Cody: Get over it you whining emo gothic blah blah blah *goes on verbal rampage and shatters her soul; one of the pieces cuts him*

Harry: Oh you're injured, I can fix that, REPAIRO!

Hermione: *randomly has her memory back* Harry, that spell is for fixing objects, not people.

Cody: But I'm a robot.

Ramon: KILT ER!

Hermione: Oh, well that works I guess - OMG get off me you dirty old man!!!

Dumbledore: Baby are you tired? We HAVE been going at it for hours.

Charlie: And I haven't gotten any all this time??!!!

Dumbledore: Baby if you wanted some all you had to do is ask!

Charlie: That's disguisting so much so that I'm gonna go get something to eat.

JP: I'm still here you know...

Astrid: I haven't gotten any either, things keep getting in our way, right Bono?

Bono: I'm not talking to you anymore.

Astrid: WHAT!? Why?!

Bono: You were going to cheat on me with Edge.

Astrid: No I wasn't, I said we could all do it together!

Mr. Leavitt: Help me I'm starving...

Astrid: You're always starving, ever heard of FOOD?

Ramon: KILT IM!!!!

Paul McCartney: Hey that's my line

Ramon: You tryin' to start something you dirty cracker?
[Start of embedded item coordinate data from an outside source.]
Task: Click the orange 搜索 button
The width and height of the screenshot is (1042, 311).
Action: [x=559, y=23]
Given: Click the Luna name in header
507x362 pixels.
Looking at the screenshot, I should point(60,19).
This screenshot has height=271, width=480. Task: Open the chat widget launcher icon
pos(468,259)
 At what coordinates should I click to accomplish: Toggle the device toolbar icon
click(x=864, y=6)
Charlie: Here we go again...

JP: Hey...Astrid...I'm an obsessively annoying guy that hits on every girl in the world...can I give you a back rub?
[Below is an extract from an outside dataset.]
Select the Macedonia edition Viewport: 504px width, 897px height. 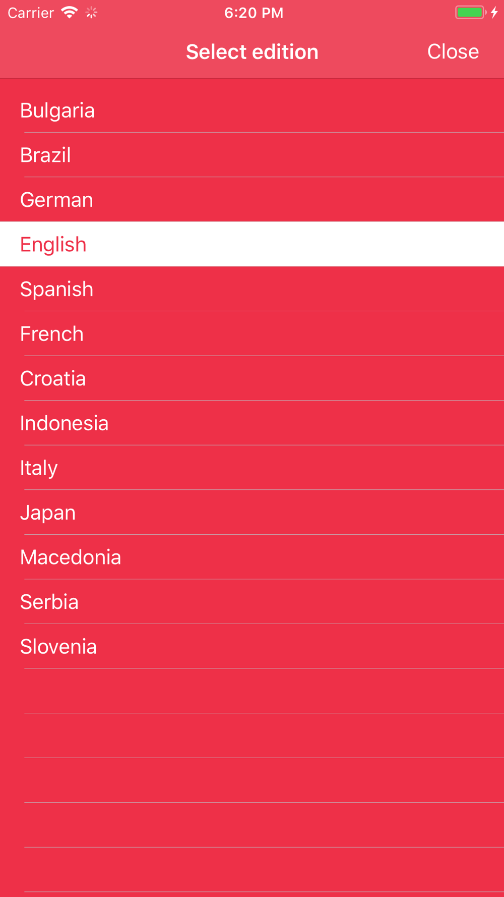[71, 557]
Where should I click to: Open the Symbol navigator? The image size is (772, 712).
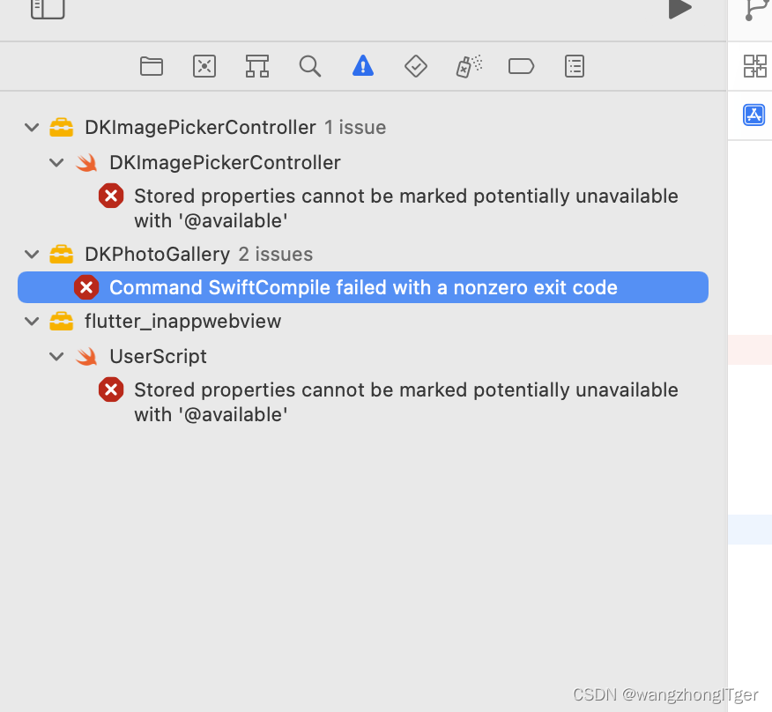[256, 66]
Bono: Hands off, she's mine.

Edge: What are you talking about? She's clearly falling for me, since I'm a pirate.

Astrid: Are Bono and Edge arguing over me or am I fantasizing again??

Charlie: Both, obviously.

Dumbledore: Duh.

Cody: Hey, that's my line.

Dumbledore: Are you trying to start a duel, you - *gets blasted by Cody's awesome laser cannons, since he's a robot*

Ramon: KILT IM!

Charlie: Literally!

Harry: Am I still alive? I don't remember.

Bono: No, I believe someone killed you.

Harry: Damn! *goes away*

JP: Kiled him!!

Bono: ....

Charlie: ...

Ramon:...

Astrid: ...

Cody: ...Wow, you lose.

Mr. Leavitt: ...

Edge: You're a little late on your dots there bud.

Mr. Leavitt: Yeah? What about you?

Edge: I was too busy making out with my reflection.

Astrid: CAN I MAKE OUT WITH YOUR REFLECTION???

Edge: Sure.

Astrid: SCORE!!!

Chizip: let's use our inside voices, please.

ZE END!!!

I don't remember exactly why Chizip was at the end or why I had him utter such a profound line.
 
:laugh: That was absolutely crazy, I can't emphasise that point enough :crazy:, but I loved it, it was great, but I still want Harry Potter and Bono to make out :macdevil:
 
Oh wow, that was really nasty but insanely funny! hmm Bono as a werewolf, that could be interesting. Haha I loved the Chris Martin thing and how Bono's spells are song lyrics. Quite excellent work of literature you have there! :wink:
 
haha :lol: that was amusing and entertaining
gross but funny. hilariously strange. :huh:

.... good work. :laugh:
 
:ohmy: :lol: :huh: :laugh: :crazy: :combust: Oh wow, that was really funny and soooooo scary at the same time. I just woke up and read this, now how am I gonna go about the rest of my day. Great story. Write more weird stuff!!!
 
Queen Bee said:
Please give Chizip a starring role in your next fanfic, AtomicBono :up:

he can be the bad guy who walked out.

Thanks for the positive responses, good to know there are people out there that appreciate my crazy sense of humor!!

dude, when did I become a Rock n Roll Doggie? I feel so big now.